Pharmacokinetics and Toxicity
     Digoxin is excreted unchanged by the kidney. A series of loading doses is necessary to raise the drug’s concentration into the therapeutic range. If a loading dose is not given, the steady-state concentration is established in approximately 7 days. The maintenance dosage depends on the patient’s ability to excrete the drug (i.e., renal function).
     The potential for digitalis toxicity is significant because of a low toxic-to-therapeutic drug concentration ratio. Although many side effects are minor, life-threatening arrhythmias may result. Extracardiac signs of acute digitalis toxicity are often gastrointestinal (e.g., nausea, vomiting, anorexia), thought to be mediated by the action of digoxin on the area postrema of the brain stem.
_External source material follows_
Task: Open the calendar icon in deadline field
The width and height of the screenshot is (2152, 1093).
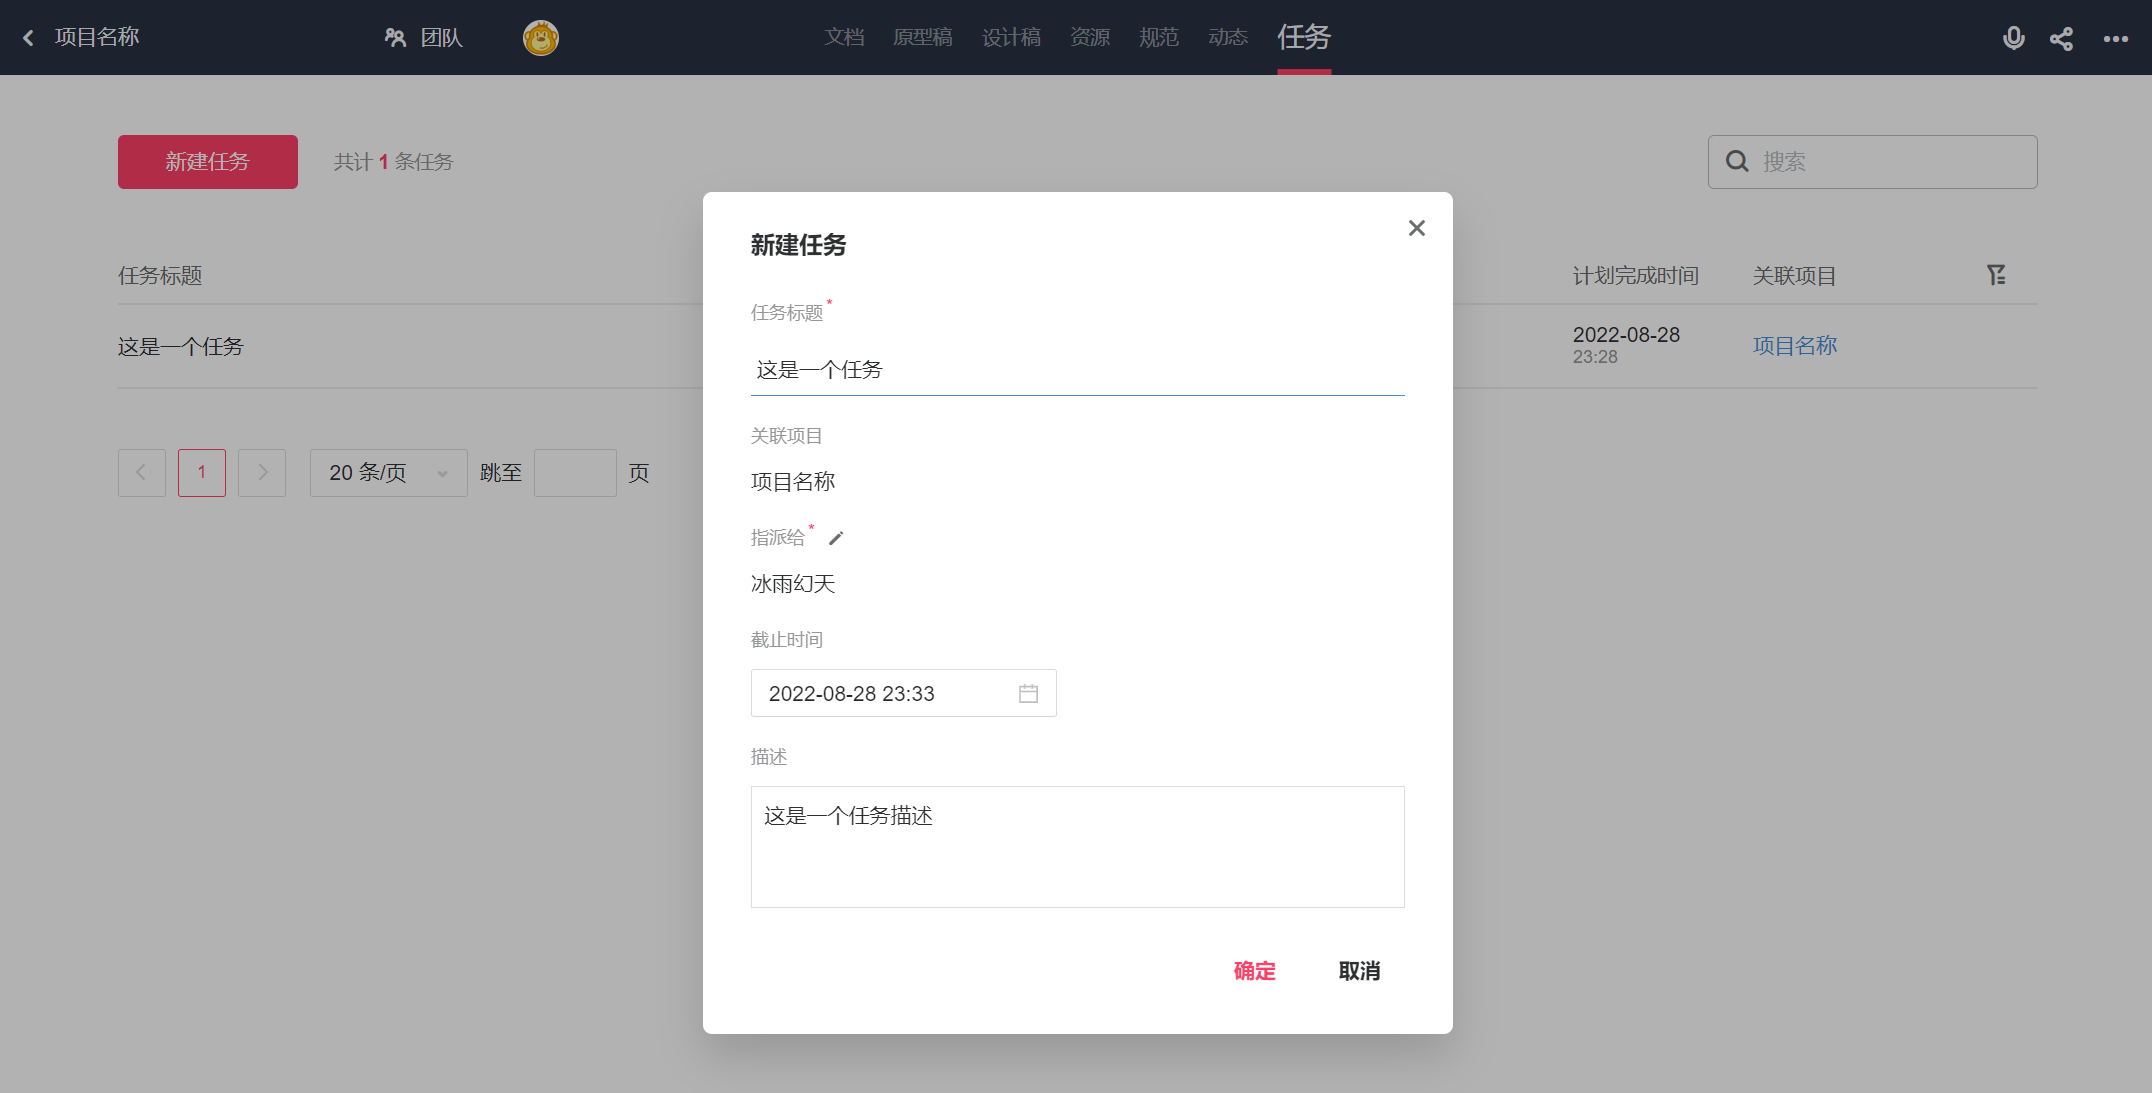Action: point(1028,694)
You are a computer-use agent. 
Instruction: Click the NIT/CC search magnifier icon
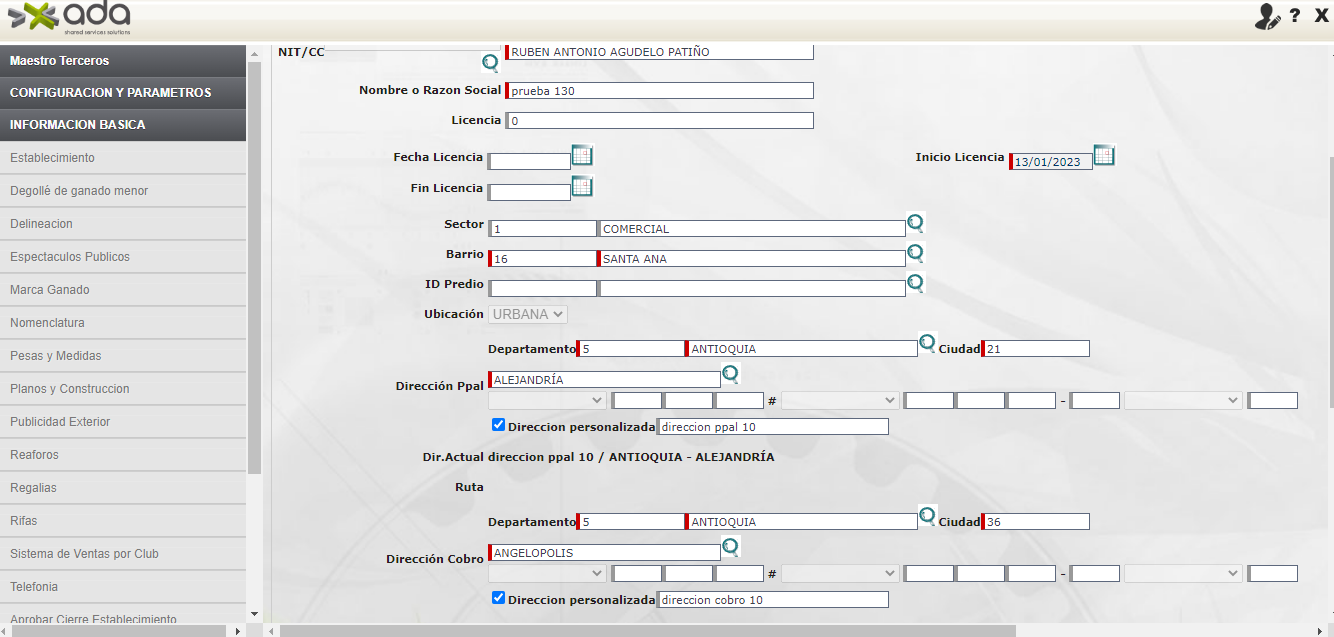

Cardiac toxicity includes several types of arrhythmias that may precede extracardiac warning symptoms. The most frequently encountered rhythm disturbance is the development of ventricular extrasystoles. As described above, various degrees of AV block may occur because of the
direct and vagal effects on AV nodal conduction. Digitalis toxicity is also a cause of nonreentrant
types of supraventricular tachycardia (i.e., those caused by enhanced automaticity or delayed afterdepolarizations).
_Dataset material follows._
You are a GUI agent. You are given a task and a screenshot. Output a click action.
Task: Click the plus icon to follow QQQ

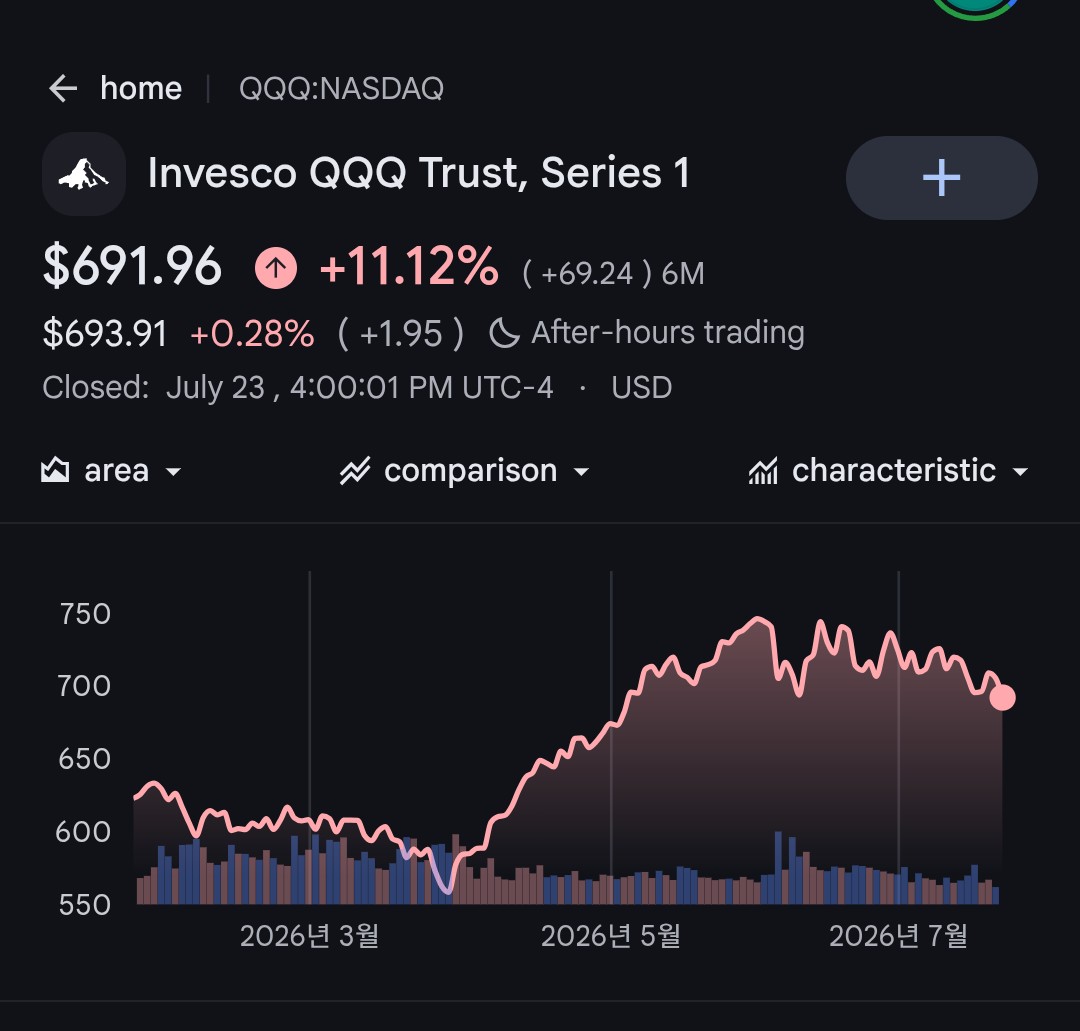941,178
     Many factors contribute to digitalis intoxication, the most common of which is hypokalemia, often caused by the concurrent administration of diuretics. Hypokalemia exacerbates digitalis toxicity because it further inhibits the Na+ K+ -ATPase pump. Other conditions that promote digitalis toxicity include hypomagnesemia and hypercalcemia. In addition, the concurrent administration of other
drugs (e.g., amiodarone) may raise the serum digoxin concentration by altering its clearance
or volume of distribution.
     The treatment of digitalis-induced tachyarrhythmias includes administration of potassium
(if hypokalemia is present) and often intravenous lidocaine (discussed later in the chapter). High-grade AV block may require temporary pacemaker therapy. In patients with severe intoxication, administration of digoxinspecific antibodies may be life saving.